What this task involves
In the entries below, the lines from the one with "You are a computer-use" through the one with "Instruction: Show the" are to be copied exactly; both ends count.

Supplied records
•••••

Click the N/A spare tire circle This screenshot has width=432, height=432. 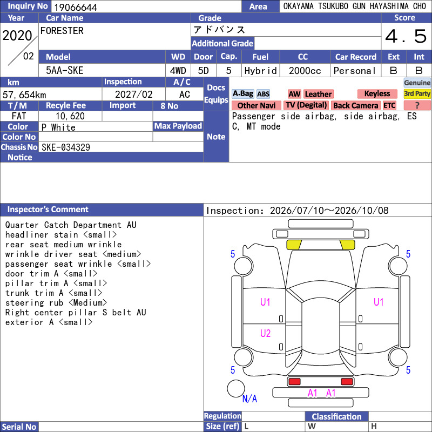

•••••

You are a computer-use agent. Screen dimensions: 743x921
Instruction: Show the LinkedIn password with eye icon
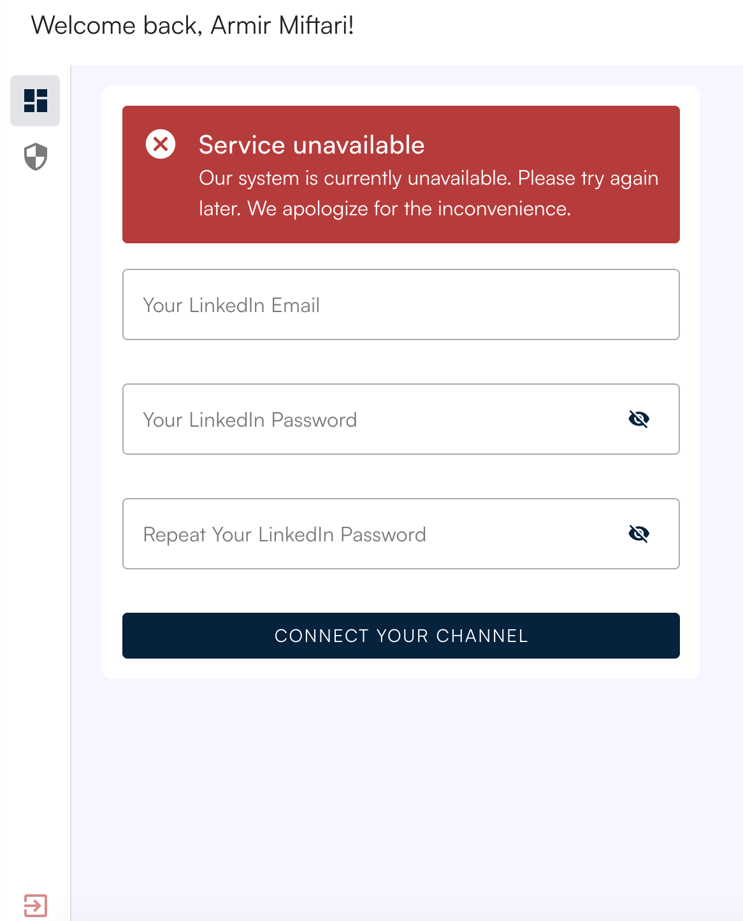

•••••

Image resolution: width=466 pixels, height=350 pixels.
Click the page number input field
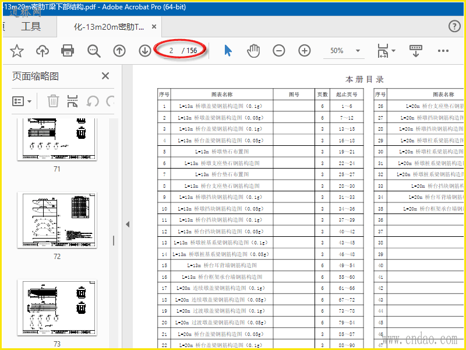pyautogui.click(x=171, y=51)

•••••

Solution for this problem
You are a computer-use agent. Screen dimensions: 743x921
Instruction: Show the LinkedIn password with eye icon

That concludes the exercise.